I’m sitting on my enclosed porch soaking up the last bits of warmth for the day with my fuzzy friend.  Tomorrow we go back to cold and snow, but it remains clear that spring is almost here.   With the added pressure of day light savings time arriving I’m doing something I should have started months ago…. reading up on training plans.  The past two seasons I really faked my way though the triathlon season and it showed.   I did use a plan to build up to Rev3 Quassy but then I kind of burnt myself out and fumbled about.  Luckily regularly attending group rides kept me in OK shape.    Given that I can’t afford a coach right now I headed to amazon and ebay to pick up some used books.



I’m probably going to stick with The Cyclist’s Training Bible, but The Time-Crunched Cyclist does have a cyclocross specific plan.   It’ll probably take me another week or two to get though everything and come up with my plan for the season.  I have to be honest reading these books geared at the really talented cyclists kills me a little.  I have very little natural athletic talent, and I feel like the “real” athletes would make fun of me with my little training plan.   I do want to get better and this is the only way I know how to do it so I will soldier on.

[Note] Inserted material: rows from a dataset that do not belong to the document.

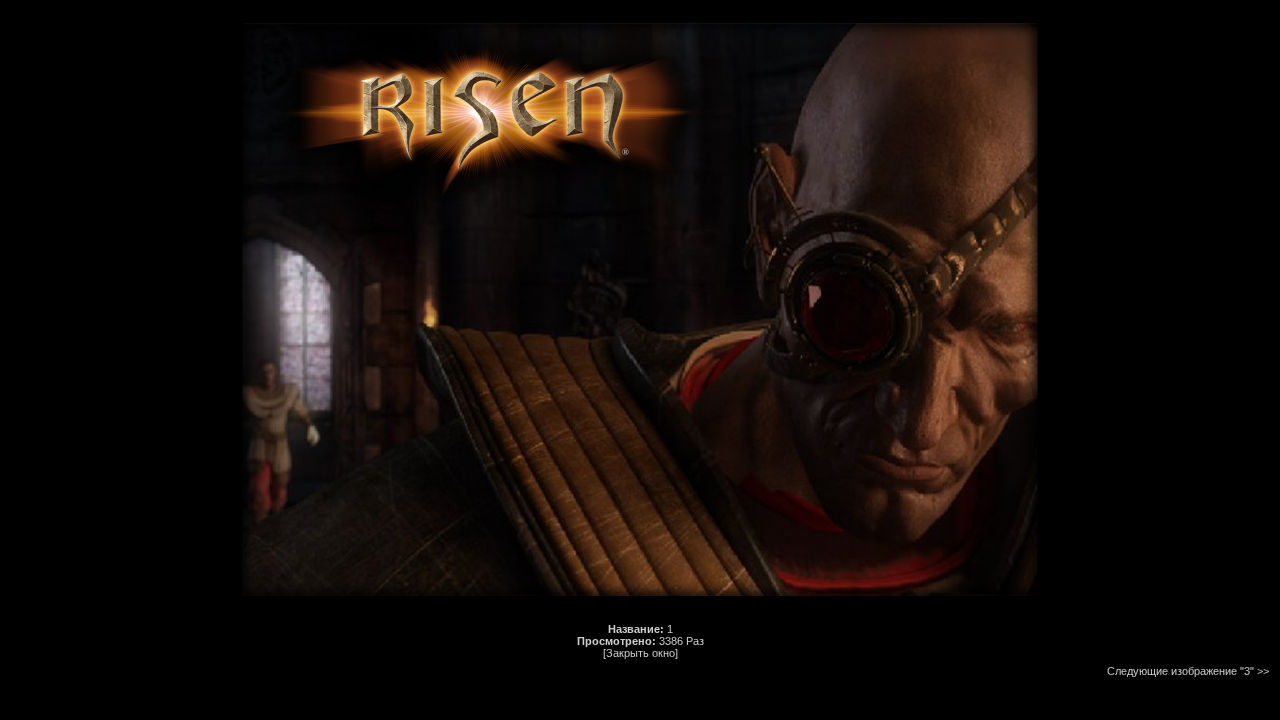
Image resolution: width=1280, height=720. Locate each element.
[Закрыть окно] (640, 653)
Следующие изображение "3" (1180, 671)
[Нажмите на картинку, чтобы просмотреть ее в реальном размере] (640, 607)
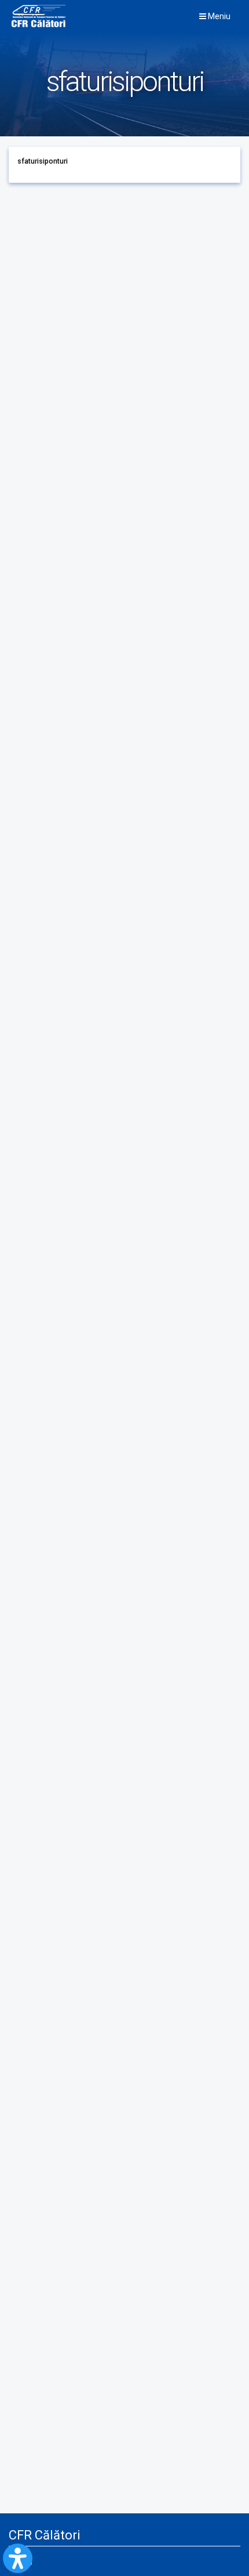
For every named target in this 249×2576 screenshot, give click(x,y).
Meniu (218, 16)
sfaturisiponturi (42, 161)
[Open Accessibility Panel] (17, 2558)
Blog (25, 2561)
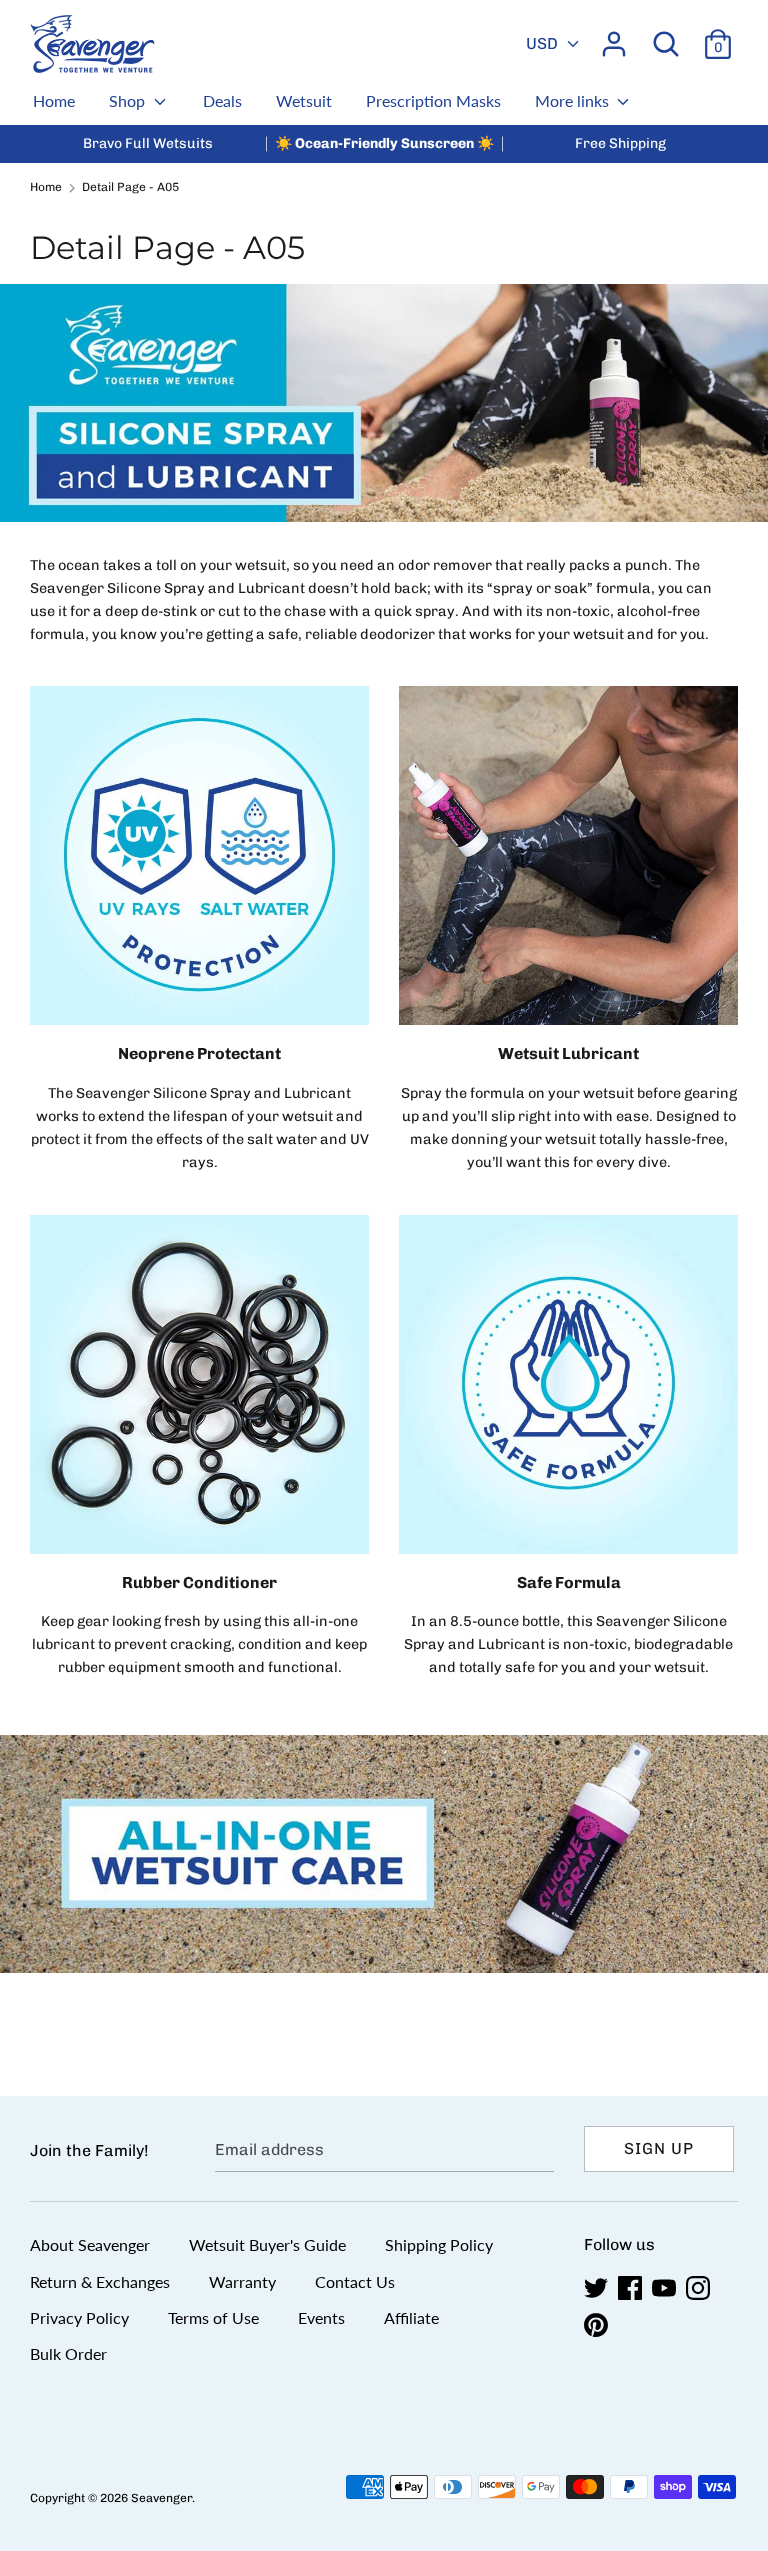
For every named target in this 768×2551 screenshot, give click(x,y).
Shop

All this reading about training means I have to make some decisions about the up coming season.  I’m planning on doing a short triathlon season early in the summer and then shift my focus on doing whatever I have to do to have an awesome cyclocross season.  I’m not quite ready to give up on triathlon.  At the same time I had so much fun racing cross last year that I want to see what I can do if I really focus this year.